James: Percival Everett

Published by Random House / Mantle / Picador, 2024, 303 pages

“My name is James. I wish I could tell my story with a sense of history as much as industry. I was sold when I was born and then sold again. … I can tell you that I am a man who is cognizant of his world, a man who has a family, who loves a family, who has been torn from his family; a man who can read and write, a man who will not let his story be self-related, but self-written.

“With my pencil, I wrote myself into being.”

Percival Everett has given us a fresh take on Mark Twain’s Adventures of Huckleberry Finn, from the point of view of the slave Jim. While James stays fairly close to the plot of the original, it imbues it with a completely different perspective.

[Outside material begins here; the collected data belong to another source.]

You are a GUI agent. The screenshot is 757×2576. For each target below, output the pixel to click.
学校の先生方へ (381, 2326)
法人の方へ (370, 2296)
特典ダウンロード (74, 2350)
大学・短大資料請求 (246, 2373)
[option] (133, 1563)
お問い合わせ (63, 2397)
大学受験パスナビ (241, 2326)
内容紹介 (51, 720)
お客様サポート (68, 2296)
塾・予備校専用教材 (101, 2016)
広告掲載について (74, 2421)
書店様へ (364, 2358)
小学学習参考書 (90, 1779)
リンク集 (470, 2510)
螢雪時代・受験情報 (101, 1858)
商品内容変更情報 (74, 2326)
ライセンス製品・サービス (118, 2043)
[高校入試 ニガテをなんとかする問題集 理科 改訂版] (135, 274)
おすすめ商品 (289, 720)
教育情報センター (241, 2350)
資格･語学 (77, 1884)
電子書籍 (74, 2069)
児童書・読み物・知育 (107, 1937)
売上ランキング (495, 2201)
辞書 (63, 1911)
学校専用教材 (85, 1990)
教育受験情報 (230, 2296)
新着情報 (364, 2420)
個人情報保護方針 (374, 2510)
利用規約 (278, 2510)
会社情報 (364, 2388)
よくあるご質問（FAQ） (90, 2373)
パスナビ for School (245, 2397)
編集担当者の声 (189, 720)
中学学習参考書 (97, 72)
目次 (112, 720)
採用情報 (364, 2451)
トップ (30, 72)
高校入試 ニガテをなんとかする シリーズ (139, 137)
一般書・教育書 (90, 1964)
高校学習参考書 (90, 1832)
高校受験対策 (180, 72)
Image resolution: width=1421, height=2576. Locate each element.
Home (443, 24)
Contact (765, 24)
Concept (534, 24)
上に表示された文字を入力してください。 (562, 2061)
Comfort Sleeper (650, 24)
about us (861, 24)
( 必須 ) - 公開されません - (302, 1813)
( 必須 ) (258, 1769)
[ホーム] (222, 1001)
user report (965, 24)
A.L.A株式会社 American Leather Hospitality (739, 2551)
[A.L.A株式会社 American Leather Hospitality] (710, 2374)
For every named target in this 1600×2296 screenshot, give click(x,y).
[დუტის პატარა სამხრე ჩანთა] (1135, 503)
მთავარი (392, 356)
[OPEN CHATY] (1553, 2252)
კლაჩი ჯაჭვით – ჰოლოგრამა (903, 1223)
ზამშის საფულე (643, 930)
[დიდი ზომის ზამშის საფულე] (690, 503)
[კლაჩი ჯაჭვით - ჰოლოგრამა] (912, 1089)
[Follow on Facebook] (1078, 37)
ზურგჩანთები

Jim and his wife Sadie and daughter Lizzie are Miss Watson’s slaves. When Jim hears that Miss Watson is going to sell him, separating him from his family, he escapes to Jackson Island, an uninhabited island on the Mississippi. Meanwhile Huck, who lives with Miss Watson, fakes his own death to escape his violent father and also ends up on Jackson Island.

The two of them join forces and take off on the Mississippi river. Jim wants to get enough money to buy Sadie and Lizzie, so he can free them. But he cannot do that as a slave: he needs to go north, where slavery has been abolished.

We get to know Jim much better than we did in the original—he emerges as a much more rounded character. He has educated himself, teaching himself to read and write, and passing that knowledge on to other slaves—secretly, because white folk will never allow a slave to acquire any kind of knowledge. This is reflected in the way slaves speak—proper English among themselves, and slave talk in front of white people, playing to their image of the slave as stupid and gullible, and by doing so, subverting the image. James holds classes for Black children, teaching them how to act stupid in front of white people, to never reveal their knowledge, their ability to read and write. And how better to do this than by speaking like dumb, illiterate folk.

“The children said together, ‘And the better they feel, the safer we are.’
‘February, translate that.’
‘Da mo’ betta dey feels, da mo’ safer we be.’”

When James slips into normal speech in front of Huck, Huck asks him why he is speaking funny. Although he and Huck are close, Jim cannot trust him enough to let him into the secret.

Knowledge is central to how slaves try to better their lot—it is forbidden fruit as far as their masters are concerned, and therefore even more precious. George, a slave Jim runs into, steals the nub of a pencil for him, with the injunction, “Tell your story”. When the theft is discovered, George is whipped and killed for having dared to steal a nub of a pencil. That incident speaks volumes, not just about the value placed on the lives of slaves and the tyranny they have to live under, but the power that knowledge confers. A slave who can read and write is a threat to the system.

Jim values that pencil in the same way he values the books he stole and carries with him everywhere—that nub is the key to his freedom in a much deeper sense.

There is an incident that I believe is not in Huck Finn and is typical of Everett’s writing: Jim is caught by a farmer, who then sells him to a travelling blackface act—white men who paint their faces with shoe polish and pretend to be Black. Jim becomes one of the actors, but ironically, he isn’t black enough and has to be made up like the others, except that he needs some white make-up around his eyes. A Black man pretending to be a white man pretending to be a Black man. But Jim is not the only Black man in the troupe. There is another Black man, who is pale enough to pass for white.

James was one of my best reads of the year: it is not just clever but has a depth of feeling. I loved Jim—a man who refuses to be defined by others, who walks the tightrope, trying to improve himself, while at the same time, hiding his true self from white people because exposure could get him killed. He is clearly erudite—he has long internal dialogues with philosophers, dialogues that are unimaginable to the people who claim to be smarter and better than him.

By giving this character his own voice, Everett has given the story much more depth. This is a book about race, friendship, and the power of knowledge and language.